» Instructions to follow: Please return, with no alterations, the lines below from the very first through the one that contains "Task: Jump ahead".

(Data items)
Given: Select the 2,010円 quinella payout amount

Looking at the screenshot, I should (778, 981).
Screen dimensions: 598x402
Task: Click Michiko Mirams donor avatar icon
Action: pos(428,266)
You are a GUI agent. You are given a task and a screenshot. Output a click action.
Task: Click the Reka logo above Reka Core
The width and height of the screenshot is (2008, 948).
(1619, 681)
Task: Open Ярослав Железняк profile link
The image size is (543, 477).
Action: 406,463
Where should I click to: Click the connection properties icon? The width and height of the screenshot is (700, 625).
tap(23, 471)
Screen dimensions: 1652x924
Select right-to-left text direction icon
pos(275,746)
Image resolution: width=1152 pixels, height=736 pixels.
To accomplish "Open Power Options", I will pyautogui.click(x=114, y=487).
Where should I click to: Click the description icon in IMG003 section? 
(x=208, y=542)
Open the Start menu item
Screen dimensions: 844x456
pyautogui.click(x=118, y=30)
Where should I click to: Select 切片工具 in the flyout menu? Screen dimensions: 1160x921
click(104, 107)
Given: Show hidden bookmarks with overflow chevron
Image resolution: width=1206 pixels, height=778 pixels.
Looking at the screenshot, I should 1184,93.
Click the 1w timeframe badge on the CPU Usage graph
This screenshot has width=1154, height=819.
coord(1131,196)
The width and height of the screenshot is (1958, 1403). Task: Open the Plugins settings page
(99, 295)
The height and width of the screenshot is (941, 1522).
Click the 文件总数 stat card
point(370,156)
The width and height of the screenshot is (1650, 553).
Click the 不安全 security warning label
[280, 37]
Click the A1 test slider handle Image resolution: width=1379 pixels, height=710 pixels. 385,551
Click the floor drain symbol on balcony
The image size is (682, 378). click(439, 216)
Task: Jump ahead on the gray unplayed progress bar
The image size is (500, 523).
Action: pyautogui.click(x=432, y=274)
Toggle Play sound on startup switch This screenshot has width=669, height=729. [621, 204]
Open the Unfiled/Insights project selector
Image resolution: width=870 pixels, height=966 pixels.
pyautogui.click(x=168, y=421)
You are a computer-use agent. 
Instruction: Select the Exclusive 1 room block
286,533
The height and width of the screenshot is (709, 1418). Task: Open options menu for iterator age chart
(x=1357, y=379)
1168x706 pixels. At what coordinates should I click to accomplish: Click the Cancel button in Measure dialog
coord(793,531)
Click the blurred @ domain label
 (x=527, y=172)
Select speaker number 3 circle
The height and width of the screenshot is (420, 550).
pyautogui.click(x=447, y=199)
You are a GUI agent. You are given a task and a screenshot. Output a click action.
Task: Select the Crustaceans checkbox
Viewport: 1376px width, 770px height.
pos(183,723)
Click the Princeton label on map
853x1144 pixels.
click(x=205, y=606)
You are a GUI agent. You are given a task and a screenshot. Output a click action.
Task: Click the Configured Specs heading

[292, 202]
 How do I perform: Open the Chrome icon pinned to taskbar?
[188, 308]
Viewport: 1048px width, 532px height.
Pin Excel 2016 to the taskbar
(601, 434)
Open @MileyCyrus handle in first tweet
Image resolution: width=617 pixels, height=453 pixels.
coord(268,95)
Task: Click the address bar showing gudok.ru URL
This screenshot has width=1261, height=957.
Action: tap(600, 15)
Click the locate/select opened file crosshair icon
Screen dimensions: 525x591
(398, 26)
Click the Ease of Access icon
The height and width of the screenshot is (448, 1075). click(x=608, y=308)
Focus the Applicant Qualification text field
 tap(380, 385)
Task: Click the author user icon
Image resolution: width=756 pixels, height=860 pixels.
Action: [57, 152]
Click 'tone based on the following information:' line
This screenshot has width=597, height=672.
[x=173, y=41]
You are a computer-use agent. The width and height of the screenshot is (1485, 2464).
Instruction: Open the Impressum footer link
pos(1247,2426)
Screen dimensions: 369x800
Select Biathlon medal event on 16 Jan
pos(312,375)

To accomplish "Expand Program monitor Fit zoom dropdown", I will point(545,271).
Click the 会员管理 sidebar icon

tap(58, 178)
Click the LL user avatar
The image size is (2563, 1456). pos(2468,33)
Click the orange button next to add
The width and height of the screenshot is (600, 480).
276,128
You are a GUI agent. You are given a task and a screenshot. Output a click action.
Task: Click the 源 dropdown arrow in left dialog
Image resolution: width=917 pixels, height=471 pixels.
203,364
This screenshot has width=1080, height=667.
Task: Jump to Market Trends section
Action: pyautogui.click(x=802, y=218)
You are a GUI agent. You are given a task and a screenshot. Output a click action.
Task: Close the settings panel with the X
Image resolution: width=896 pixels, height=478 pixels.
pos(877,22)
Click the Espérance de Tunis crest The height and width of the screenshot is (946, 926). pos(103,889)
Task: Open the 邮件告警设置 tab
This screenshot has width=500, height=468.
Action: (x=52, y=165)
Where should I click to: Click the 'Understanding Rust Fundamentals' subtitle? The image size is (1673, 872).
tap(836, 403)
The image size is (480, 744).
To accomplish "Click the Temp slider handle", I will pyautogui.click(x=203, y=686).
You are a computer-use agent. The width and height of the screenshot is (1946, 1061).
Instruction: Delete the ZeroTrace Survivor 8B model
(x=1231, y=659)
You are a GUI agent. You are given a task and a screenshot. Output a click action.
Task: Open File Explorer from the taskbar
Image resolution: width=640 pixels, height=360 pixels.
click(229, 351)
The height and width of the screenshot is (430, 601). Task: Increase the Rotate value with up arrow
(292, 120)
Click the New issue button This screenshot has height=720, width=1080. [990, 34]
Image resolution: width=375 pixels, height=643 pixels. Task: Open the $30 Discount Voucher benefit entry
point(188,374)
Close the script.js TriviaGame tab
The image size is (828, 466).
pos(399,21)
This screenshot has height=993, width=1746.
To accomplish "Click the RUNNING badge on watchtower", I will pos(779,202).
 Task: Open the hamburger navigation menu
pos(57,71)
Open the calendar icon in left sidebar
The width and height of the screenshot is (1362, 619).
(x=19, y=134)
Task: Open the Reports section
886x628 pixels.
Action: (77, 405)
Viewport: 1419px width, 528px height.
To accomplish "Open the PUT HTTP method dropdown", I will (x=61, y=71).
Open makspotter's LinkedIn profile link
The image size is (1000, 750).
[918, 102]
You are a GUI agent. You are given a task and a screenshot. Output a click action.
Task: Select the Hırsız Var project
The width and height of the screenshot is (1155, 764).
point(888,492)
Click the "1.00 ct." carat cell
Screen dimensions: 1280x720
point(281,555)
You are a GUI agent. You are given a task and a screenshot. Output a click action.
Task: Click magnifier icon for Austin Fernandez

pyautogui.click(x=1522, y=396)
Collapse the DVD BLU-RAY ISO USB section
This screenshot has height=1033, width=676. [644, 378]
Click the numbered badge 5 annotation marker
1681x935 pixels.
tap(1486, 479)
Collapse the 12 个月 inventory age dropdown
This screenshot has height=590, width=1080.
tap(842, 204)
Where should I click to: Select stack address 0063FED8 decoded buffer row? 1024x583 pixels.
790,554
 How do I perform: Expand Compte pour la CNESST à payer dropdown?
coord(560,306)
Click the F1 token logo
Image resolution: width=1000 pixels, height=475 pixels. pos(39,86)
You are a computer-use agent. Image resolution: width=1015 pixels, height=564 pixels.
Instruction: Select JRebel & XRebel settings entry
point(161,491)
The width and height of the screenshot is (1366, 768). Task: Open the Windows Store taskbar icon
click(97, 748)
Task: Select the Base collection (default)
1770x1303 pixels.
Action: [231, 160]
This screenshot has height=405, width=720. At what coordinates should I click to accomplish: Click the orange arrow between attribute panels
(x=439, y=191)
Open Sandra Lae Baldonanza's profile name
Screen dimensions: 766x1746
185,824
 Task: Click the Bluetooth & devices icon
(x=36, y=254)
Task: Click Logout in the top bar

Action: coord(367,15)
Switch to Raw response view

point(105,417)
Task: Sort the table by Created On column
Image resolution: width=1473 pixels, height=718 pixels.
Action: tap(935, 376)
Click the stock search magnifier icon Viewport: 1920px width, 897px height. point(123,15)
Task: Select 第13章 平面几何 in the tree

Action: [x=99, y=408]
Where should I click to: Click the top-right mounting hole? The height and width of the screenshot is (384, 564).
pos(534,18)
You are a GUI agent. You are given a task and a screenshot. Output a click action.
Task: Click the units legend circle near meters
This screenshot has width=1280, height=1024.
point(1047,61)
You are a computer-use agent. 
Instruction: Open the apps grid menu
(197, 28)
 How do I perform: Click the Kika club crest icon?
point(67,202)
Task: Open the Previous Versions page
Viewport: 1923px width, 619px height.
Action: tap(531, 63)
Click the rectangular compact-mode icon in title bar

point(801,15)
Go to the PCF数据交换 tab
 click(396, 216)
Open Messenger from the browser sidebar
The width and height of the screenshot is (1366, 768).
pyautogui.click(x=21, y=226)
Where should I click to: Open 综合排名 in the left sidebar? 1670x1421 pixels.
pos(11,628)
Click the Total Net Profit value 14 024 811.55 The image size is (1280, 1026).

» Exercise response:
Given: Select the 2,010円 quinella payout amount

Looking at the screenshot, I should (778, 981).
Screen dimensions: 598x402
Task: Click Michiko Mirams donor avatar icon
Action: pos(428,266)
You are a GUI agent. You are given a task and a screenshot. Output a click action.
Task: Click the Reka logo above Reka Core
The width and height of the screenshot is (2008, 948).
(1619, 681)
Task: Open Ярослав Железняк profile link
The image size is (543, 477).
Action: 406,463
Where should I click to: Click the connection properties icon? The width and height of the screenshot is (700, 625).
tap(23, 471)
Screen dimensions: 1652x924
Select right-to-left text direction icon
pos(275,746)
Image resolution: width=1152 pixels, height=736 pixels.
To accomplish "Open Power Options", I will pyautogui.click(x=114, y=487).
Where should I click to: Click the description icon in IMG003 section? 
(x=208, y=542)
Open the Start menu item
Screen dimensions: 844x456
pyautogui.click(x=118, y=30)
Where should I click to: Select 切片工具 in the flyout menu? Screen dimensions: 1160x921
click(104, 107)
Given: Show hidden bookmarks with overflow chevron
Image resolution: width=1206 pixels, height=778 pixels.
Looking at the screenshot, I should 1184,93.
Click the 1w timeframe badge on the CPU Usage graph
This screenshot has width=1154, height=819.
coord(1131,196)
The width and height of the screenshot is (1958, 1403). Task: Open the Plugins settings page
(99, 295)
The height and width of the screenshot is (941, 1522).
Click the 文件总数 stat card
point(370,156)
The width and height of the screenshot is (1650, 553).
Click the 不安全 security warning label
[280, 37]
Click the A1 test slider handle Image resolution: width=1379 pixels, height=710 pixels. 385,551
Click the floor drain symbol on balcony
The image size is (682, 378). click(439, 216)
Task: Jump ahead on the gray unplayed progress bar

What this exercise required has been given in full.